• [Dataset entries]
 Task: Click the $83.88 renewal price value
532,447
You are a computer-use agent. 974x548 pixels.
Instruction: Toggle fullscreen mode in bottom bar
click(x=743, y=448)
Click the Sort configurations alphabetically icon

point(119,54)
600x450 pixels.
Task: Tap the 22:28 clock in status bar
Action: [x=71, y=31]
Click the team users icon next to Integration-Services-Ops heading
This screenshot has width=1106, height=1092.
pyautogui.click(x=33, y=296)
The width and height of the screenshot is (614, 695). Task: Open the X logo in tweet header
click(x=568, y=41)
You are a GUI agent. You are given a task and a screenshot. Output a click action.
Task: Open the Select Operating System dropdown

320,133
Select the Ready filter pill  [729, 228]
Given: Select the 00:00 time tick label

• [WHAT NEEDS TO BE DONE]
Each line above should be reproduced exactly, with nothing omitted.

• [TASK RESPONSE]
 Task: Click the $83.88 renewal price value
532,447
You are a computer-use agent. 974x548 pixels.
Instruction: Toggle fullscreen mode in bottom bar
click(x=743, y=448)
Click the Sort configurations alphabetically icon

point(119,54)
600x450 pixels.
Task: Tap the 22:28 clock in status bar
Action: [x=71, y=31]
Click the team users icon next to Integration-Services-Ops heading
This screenshot has width=1106, height=1092.
pyautogui.click(x=33, y=296)
The width and height of the screenshot is (614, 695). Task: Open the X logo in tweet header
click(x=568, y=41)
You are a GUI agent. You are given a task and a screenshot. Output a click action.
Task: Open the Select Operating System dropdown

320,133
Select the Ready filter pill  [729, 228]
Given: Select the 00:00 time tick label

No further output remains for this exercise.